課題の目的:
次に示す山本昌さんのインタビュー記事の続きを、末尾の文の後から書いてください。

小松成美が迫る頂上の彼方

第二部

100%以上の準備と究極のポジティブが道を切り開く

元中日ドラゴンズ

山本昌

写真/芹澤裕介 | 2017.06.26

アメリカ留学で出会ったコーチ、アイク生原氏。そして1987年から中日ドラゴンズの監督に就任した星野仙一氏。二人の恩師に出会い、山本昌さんの野球人生が好転します。しかし、その背景には、山本昌さんの真摯な姿勢とポジティブ思考がありました。

元中日ドラゴンズ  山本昌(やまもとまさ)

1965年8月11日生まれ。左投げ左打ち。日大藤沢高校卒業後、1984年にドラフト5位で中日ドラゴンズに入団。初勝利は入団5年目の1988年。以後現役32年間で、最多勝3回、沢村賞1回など数多くのタイトルを獲得。2006年には最年長記録となる41歳4か月でノーヒットノーランを達成。2008年には史上24人目となる200勝を達成し、2012年にはチーム最多勝利記録を更新。さらに、2014年には最年長勝利記録を更新するなど、晩年には数々の最年長記録を更新し、前人未到の50歳現役を実現。2015年に現役引退。通算成績は219勝165敗5セーブ。最新刊スカイマーク会長の佐山展生さんとの共同著書『生涯現役論』(新潮社)が絶賛発売中。

小松 山本さんのアメリカ「島流し」時代を支えてくださったアイクさんはどのような方でしたか?

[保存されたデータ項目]
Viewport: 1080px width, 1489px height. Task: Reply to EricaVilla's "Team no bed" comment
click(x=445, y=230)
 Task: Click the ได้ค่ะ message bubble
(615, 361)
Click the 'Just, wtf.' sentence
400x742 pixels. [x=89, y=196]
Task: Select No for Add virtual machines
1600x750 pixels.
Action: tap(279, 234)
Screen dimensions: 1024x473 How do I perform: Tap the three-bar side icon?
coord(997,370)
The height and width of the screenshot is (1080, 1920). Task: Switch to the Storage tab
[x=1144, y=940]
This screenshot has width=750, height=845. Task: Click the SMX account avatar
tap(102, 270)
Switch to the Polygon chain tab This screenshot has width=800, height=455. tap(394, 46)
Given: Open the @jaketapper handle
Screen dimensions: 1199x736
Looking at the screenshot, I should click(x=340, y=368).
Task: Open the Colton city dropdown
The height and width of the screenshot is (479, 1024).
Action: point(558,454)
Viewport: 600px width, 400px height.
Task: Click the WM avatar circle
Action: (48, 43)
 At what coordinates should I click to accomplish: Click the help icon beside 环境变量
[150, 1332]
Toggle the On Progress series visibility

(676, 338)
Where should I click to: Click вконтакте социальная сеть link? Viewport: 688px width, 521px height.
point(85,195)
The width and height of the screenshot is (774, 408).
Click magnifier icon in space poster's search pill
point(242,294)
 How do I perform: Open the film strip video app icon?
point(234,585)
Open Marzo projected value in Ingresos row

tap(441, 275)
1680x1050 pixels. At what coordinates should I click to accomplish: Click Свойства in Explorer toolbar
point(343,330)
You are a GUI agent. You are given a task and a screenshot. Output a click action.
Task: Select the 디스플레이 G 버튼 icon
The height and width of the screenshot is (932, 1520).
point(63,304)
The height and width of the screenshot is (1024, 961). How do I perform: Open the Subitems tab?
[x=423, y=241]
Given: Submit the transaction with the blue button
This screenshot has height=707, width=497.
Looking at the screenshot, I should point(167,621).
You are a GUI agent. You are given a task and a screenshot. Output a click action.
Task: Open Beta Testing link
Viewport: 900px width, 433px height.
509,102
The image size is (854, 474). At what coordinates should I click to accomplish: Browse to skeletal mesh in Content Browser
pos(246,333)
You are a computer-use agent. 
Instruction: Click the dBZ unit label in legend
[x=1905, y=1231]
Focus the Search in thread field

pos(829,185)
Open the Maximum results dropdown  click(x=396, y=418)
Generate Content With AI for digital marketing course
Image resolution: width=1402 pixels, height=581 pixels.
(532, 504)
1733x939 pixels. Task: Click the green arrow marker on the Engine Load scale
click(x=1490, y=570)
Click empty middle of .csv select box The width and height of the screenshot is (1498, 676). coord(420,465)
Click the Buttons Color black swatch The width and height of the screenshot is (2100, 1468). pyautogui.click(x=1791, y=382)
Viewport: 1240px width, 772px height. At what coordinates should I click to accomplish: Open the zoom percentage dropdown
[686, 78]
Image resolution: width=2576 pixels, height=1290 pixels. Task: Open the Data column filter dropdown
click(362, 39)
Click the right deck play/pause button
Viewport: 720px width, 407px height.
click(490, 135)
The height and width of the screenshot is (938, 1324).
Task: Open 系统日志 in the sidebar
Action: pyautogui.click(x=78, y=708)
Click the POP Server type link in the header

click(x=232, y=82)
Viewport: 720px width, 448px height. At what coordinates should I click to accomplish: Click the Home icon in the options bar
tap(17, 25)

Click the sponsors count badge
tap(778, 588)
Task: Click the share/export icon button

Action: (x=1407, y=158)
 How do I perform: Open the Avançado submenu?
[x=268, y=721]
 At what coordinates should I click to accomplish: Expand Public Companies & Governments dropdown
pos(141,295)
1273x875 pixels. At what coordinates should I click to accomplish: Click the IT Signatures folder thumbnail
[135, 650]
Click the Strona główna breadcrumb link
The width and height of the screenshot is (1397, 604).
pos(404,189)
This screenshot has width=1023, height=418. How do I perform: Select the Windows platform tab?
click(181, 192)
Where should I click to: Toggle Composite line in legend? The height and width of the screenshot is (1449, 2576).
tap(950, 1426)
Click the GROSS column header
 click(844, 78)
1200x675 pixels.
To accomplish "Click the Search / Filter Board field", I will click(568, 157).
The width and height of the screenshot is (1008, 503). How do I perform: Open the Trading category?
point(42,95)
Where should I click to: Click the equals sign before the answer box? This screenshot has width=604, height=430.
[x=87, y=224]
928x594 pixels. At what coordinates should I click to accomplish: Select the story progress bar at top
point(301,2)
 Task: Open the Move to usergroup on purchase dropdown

課題の出力:
山本 そうですね。思わず笑顔になってしまうような人なんですよ。本当に野球が好きで、四六時中野球の話ばかりでしたね。半年間寝食をともにしたんですが、どんな時でも野球の話だけでした。22歳という年頃の年齢でしたので、普通なら「家族はどうしている?」とか「彼女はいるのか?」とかそんな話があっても可笑しくないのですが、そうした会話はひとつもなく、本当に野球の話だけでしたね。

小松 それは山本さんにとっても楽しい会話でしたか?

山本 それは楽しく、面白かったです。試合の後もミーティングの時も、アイクさんが僕のプレーについて楽しそうに話すんです。アイクさんのコメントには特徴がありました。勝つと厳しくて負けると甘いんです。調子が良い時には辛口で「油断したらすぐに転落するぞ」と。悪い時には「今日はあのボールが良かったから、良いことにしよう」とにっこり笑う。とにかく、僕だけでなく、野球が好きな人に対しては分け隔てなく接する人でした。長嶋茂雄さん、王貞治さん、星野仙一さんが渡米した時にはアイクさんがお世話をするんですが、アメリカまで見学に来たファンの人たちのことにも一生懸命でした。野球が好きな人に対しては差別なく接していましたから、その辺が凄いな、といつも感心していました。

小松 相手の身分や役職で態度を変える人など、信頼できませんね。

山本 はい。若い頃の僕はアイクさんの素晴らしさをぼんやりとしか分かりませんでしたが、50代になって差別や区別をせずにどんな人とも渾身で向き合うアイクさんの誠実さの尊さを思います。今こそ、アイクさんの生き方をお手本にしていますよ。

小松 山本さんにとって「運命の人」と呼べる人がもう一人いますね。

山本 はい(笑)。星野仙一さんです。

 

人生たった一度の
星野監督への反抗

小松 「島流し」にしたアメリカでスクリューボールを覚えた山本さんを呼び戻し、登板の機会を与えてくれたんですね。

山本 アイクさんは当時星野監督と連絡を取っていて、「ヤマも良くなってきて、日本でも中継ぎでなら使えるかも知れない」と話もしてくれていたんですよ。それで、帰国すると最初は中継ぎで投げて、そのあと先発に昇格しました。

小松 星野監督、山本さんをアメリカへ送ってくださり、ありがとうございます(笑)。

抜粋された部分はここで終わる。